● Input:
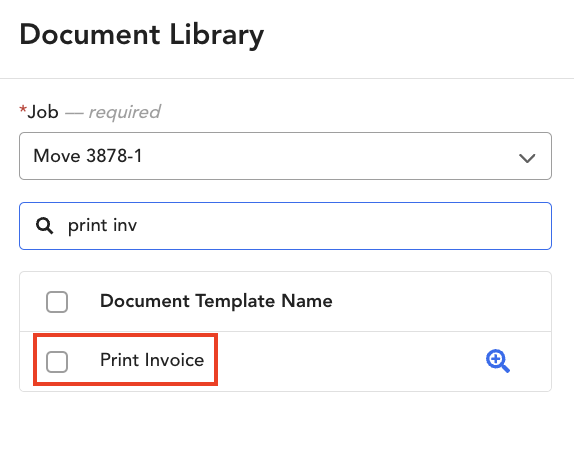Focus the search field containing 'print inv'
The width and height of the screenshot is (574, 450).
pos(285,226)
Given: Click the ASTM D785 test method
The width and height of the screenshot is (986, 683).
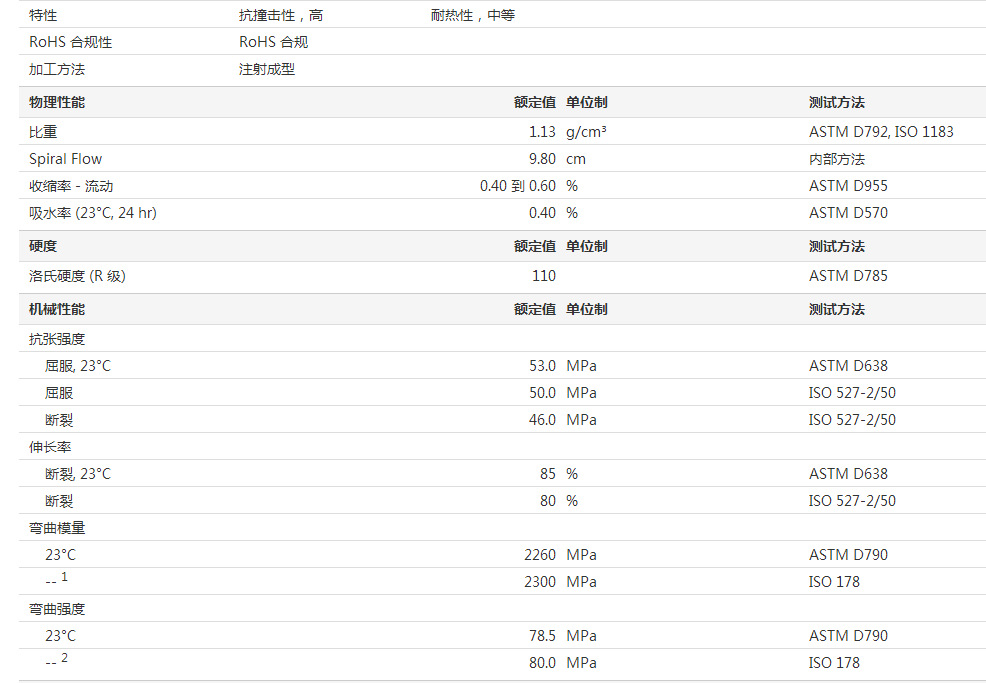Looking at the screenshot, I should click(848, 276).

● Description of the task: Here the requirement is to restate exactly the line holding "Given: Click the ASTM D785 test method" and every later line through the end of the material, omitting pictures.

● Exercise result:
Given: Click the ASTM D785 test method
The width and height of the screenshot is (986, 683).
Looking at the screenshot, I should click(848, 276).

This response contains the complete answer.